Other VGA-based resolutions are XVGA (1024x768 pixels) and 1280x960 pixels, four times VGA, providing megapixel resolution.
Network Video Compression Standards
Without the use of image compression, most local area networks (LANs) are incapable of managing or transporting video data. Digital video is always compressed in order to speed up transmission and to save space on hard disks. Selection and use of the right compression is critical. Here is a listing of compression options.
MPEG-1: 352 x 240 pixels; 30 fps VCR Quality, MPEG-1 was released in 1993 and intended for storing digital video.
MPEG-2: 720 x 480 pixels/ 1280 x 720; 60 fps TV quality. MPEG-2 was approved in 1994 as a standard and was designed for high quality DVD, HDTV, interactive storage media (ISM), digital broadcast video (DBV), and cable TV (CATV). The MPEG-2 project focused on extending the MPEG-1 compression technique to cover larger pictures and higher quality at the expense of a lower compression ratio and higher bit-rate. The frame rate is locked at 25 (PAL)/30 (NTSC) fps, just as in MPEG-1.
MPEG-4: Wavelet based files designed to transmit video over less bandwidth and can combine video with text, graphics and animation. MPEG-4 is a major development from MPEG-2. There are many more tools in MPEG-4 to lower the bit-rate needed to achieve a certain image quality for a certain application or image scene. Furthermore, the frame rate is not locked at 25/30 fps. However, most of the tools used to lower the bit-rate are today only relevant for non real-time applications. This is because some of the new tools require so much processing power that the total time for encoding and decoding (i.e. the latency) makes them impractical for applications other than studio movie encoding, animated movie encoding, and the like. In fact, most of the tools in MPEG-4 that can be used in a real-time application are the same tools that are available in MPEG-1 and MPEG-2.
Motion-JPEG (M-JPEG): Compresses individual jpeg images at 16 - 30 images per second full motion video, depending on available bandwidth. (Individual image quality does vary with bandwidth, but frame rate does.)

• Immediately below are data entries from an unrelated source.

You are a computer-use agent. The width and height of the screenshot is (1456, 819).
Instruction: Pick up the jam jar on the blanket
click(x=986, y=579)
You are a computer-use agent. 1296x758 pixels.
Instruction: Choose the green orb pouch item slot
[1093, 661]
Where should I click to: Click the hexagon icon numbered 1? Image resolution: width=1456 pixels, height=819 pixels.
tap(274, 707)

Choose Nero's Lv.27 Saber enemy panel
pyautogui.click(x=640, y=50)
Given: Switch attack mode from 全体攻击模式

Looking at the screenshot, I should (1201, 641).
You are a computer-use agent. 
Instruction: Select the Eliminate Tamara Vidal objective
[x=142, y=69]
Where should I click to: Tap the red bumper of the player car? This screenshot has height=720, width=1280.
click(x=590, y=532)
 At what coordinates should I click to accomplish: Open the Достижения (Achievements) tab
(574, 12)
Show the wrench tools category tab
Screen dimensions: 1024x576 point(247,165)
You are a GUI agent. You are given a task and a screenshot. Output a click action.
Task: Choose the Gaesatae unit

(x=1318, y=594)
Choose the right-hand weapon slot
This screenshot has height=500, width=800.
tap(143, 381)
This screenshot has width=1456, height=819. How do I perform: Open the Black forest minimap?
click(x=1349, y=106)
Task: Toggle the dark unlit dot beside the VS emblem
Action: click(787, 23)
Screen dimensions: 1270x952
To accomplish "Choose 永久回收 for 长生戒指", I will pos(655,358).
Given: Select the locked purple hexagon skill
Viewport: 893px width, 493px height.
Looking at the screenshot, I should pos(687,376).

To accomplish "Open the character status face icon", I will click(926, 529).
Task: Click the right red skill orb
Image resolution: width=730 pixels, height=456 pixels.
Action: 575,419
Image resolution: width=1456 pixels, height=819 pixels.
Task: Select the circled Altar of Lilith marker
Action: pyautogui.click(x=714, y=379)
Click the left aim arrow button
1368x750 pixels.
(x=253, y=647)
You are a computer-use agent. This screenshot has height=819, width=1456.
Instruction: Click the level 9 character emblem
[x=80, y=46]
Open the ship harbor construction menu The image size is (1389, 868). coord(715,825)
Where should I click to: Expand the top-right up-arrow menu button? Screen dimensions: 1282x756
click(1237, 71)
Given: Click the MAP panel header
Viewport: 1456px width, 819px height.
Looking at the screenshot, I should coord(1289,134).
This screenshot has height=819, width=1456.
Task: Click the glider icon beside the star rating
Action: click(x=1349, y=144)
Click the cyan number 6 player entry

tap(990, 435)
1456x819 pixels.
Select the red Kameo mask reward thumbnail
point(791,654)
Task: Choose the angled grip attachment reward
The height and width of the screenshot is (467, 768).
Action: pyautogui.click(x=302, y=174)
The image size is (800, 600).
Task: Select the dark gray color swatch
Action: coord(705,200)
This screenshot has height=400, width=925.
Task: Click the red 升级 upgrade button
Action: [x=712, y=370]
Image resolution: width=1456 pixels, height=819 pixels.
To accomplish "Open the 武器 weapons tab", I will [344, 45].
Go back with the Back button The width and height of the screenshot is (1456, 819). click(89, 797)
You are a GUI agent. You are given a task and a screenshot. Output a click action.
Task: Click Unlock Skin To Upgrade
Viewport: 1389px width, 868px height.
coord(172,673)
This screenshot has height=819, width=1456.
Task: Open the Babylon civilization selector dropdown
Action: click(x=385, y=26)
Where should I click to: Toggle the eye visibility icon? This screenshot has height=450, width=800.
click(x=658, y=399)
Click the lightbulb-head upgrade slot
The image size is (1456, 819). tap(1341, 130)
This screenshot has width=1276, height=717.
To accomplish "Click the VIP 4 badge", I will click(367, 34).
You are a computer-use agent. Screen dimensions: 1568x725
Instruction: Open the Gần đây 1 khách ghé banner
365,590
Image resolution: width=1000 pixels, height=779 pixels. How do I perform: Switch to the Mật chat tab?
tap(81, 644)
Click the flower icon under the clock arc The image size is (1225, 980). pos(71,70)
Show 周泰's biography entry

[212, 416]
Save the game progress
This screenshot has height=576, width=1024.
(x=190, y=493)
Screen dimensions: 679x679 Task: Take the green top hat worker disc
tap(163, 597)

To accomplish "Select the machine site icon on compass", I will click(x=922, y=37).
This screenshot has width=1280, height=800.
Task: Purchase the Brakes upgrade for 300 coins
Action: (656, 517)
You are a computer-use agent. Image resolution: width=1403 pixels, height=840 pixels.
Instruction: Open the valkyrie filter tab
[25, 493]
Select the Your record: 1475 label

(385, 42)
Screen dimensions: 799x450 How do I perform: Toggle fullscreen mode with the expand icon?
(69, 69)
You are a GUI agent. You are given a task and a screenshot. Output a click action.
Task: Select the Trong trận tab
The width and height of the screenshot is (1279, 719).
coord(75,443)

Advanced Video Imaging: Mega pixel technology that permits more data and control features such as perspective correction; light level compensation; fixed field pan-tilt-zoom.
The higher the resolution, the more details can be seen in an image. This is a very important consideration in video surveillance applications because a high-resolution image can enable a criminal to be identified.
As a means of comparing technologies: the maximum resolution in NTSC and PAL, after the video signal has been digitized in a DVR or a video server, is 400,000 pixels (704x576 = 405504). 400000 equals 0.4 Megapixel.
Using the CIF format, i.e. a quarter of the image, the resolution is down to a mere 0.1 Megapixel.
Megapixel network cameras also bring the benefit of different aspect ratios. In a standard TV, an aspect ratio of 4:3 is used, while movies and wide-screen TV use 16:9. In a network camera, any aspect ratio can be used.
In addition, digital pan/tilt/zoom can be achieved, where the operator selects which part of the megapixel images should be shown. This does not imply any mechanical movement from the camera. It ensures much higher reliability and makes it possible for different operators to pan and tilt to different areas of the image simultaneously.
There are two different approaches to compression standards: still image compression and video compression.
All still image compression standards are focused only on one single picture at a time. The most well known and widespread standard is JPEG, short for Joint Photographic Experts Group international — a good and popular standard for still images that is supported by many modern programs. With JPEG, decompression and viewing can be done from standard Web browsers.